Just as the last golden drop of sun melted into the ocean, Christy closed her eyes and drew in a deep draught of the sea air.
"Did you know," Todd said softly, "that the setting sun looks so huge from the island of Papua New Guinea that it almost looks like you're on another planet? I've seen pictures."
Then, as had happened with her reflection in her cup of tea and in her disturbing dream, Christy heard those two piercing words, "Let go."
She knew what she had to do. Turning to face Todd, she said, "Pictures aren't enough for you, Todd. You have to go."
"I will. Someday. Lord willing," he said casually.
"Don't you see, Todd? The Lord is willing. This is your 'someday.' Your opportunity to go on the mission field is now. You have to go."

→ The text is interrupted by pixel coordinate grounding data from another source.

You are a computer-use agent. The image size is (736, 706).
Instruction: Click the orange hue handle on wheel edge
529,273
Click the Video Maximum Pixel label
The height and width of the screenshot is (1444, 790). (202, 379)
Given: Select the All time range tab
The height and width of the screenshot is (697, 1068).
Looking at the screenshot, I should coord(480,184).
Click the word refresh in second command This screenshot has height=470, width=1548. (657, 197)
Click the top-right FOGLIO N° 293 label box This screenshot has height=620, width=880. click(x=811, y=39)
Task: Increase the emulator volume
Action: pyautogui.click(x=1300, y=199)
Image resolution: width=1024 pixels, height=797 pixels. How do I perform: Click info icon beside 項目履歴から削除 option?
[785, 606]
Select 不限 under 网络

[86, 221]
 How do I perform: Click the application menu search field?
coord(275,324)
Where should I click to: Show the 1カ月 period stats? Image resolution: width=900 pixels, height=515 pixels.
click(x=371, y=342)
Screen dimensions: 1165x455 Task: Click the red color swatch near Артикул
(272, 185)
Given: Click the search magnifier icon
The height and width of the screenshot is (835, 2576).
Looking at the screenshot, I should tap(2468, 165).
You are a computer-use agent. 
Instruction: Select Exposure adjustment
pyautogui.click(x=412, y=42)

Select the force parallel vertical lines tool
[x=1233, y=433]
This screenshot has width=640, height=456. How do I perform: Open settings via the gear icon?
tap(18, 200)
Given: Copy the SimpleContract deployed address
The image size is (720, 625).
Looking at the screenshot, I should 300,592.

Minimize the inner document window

Their eyes locked in silent communion.
"God has been telling me something, Todd. He's been telling me to let you go. I don't want to, but I need to obey Him."
Todd paused. "Maybe I should tell them I can only go for the summer. That way I'll only be gone a few months. A few weeks, really. We'll be back together in the fall."
Christy shook her head. "It can't be like that, Todd. You have to go for as long as God tells you to go. And as long as I've known you, God has been telling you to go. His mark is on your life, Todd. It's obvious. You need to obey Him."
"Kilikina," Todd said, grasping Christy by the shoulders, "do you realize what you're saying? If I go, I may never come back."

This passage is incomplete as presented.